(Saved entries)
Segment Open
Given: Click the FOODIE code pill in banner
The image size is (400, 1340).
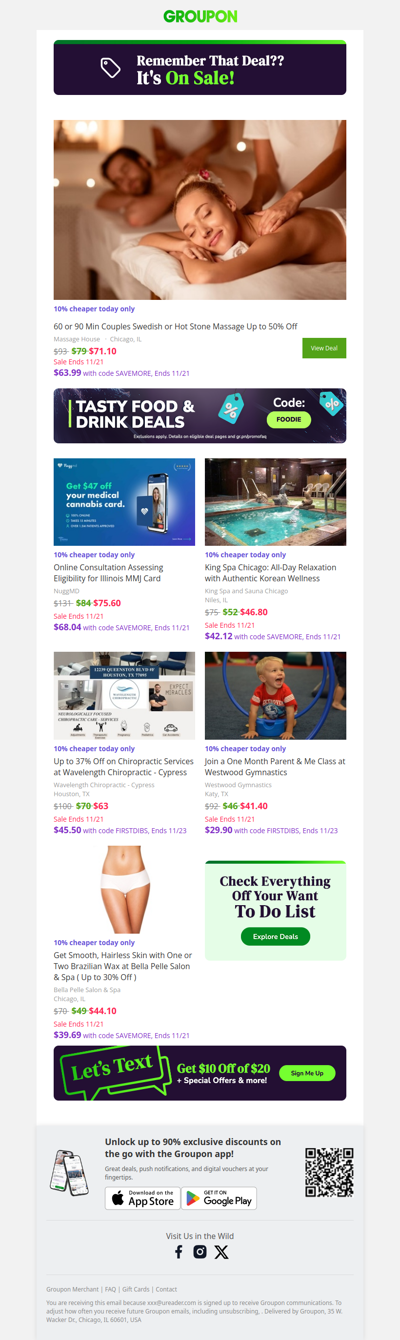Looking at the screenshot, I should click(289, 420).
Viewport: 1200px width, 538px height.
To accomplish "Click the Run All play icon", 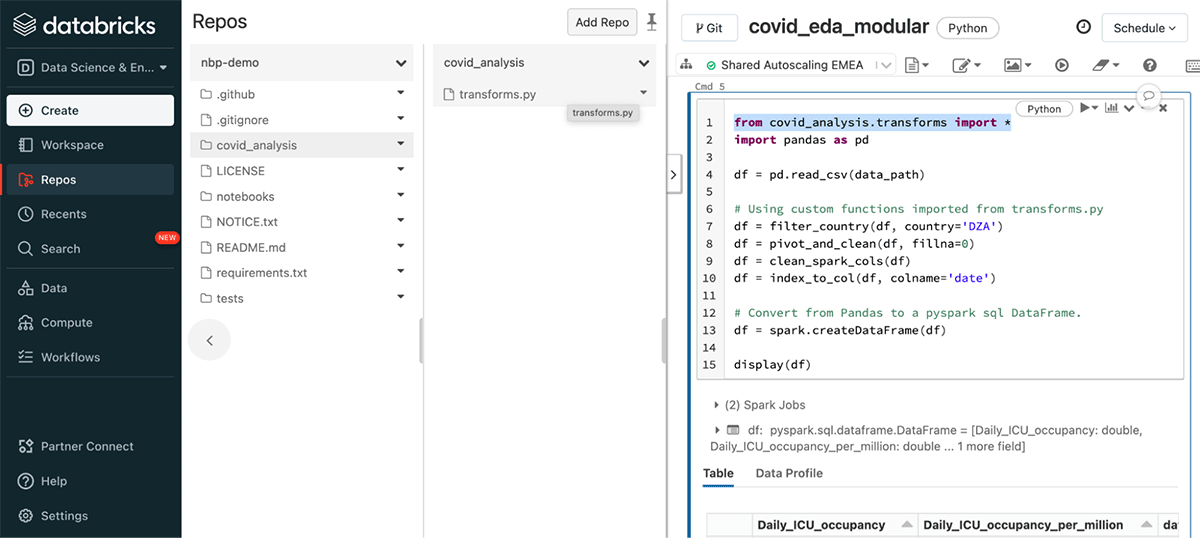I will click(x=1062, y=65).
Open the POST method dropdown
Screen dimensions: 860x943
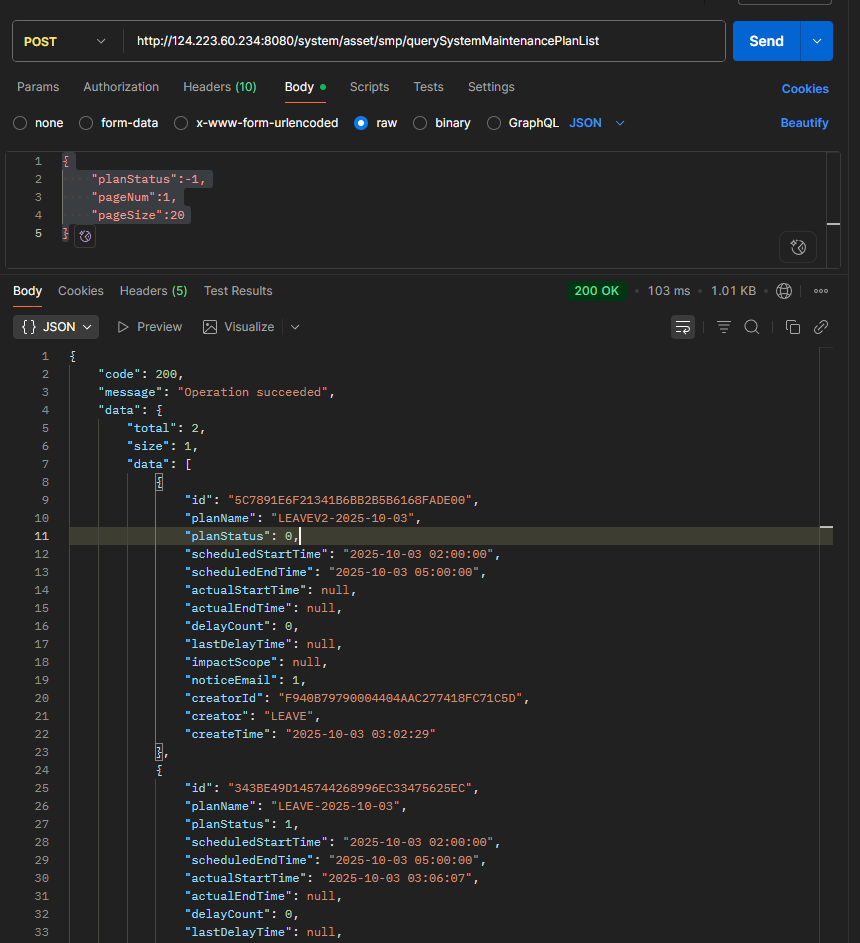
Segment Closed
— WORK INSTRUCTIONS —
An exact copy of the lines from the one with "Open the POST method dropdown" through the end of the records: produce that and nothing more, leaving out the pictures.

— RESULT —
Open the POST method dropdown
Screen dimensions: 860x943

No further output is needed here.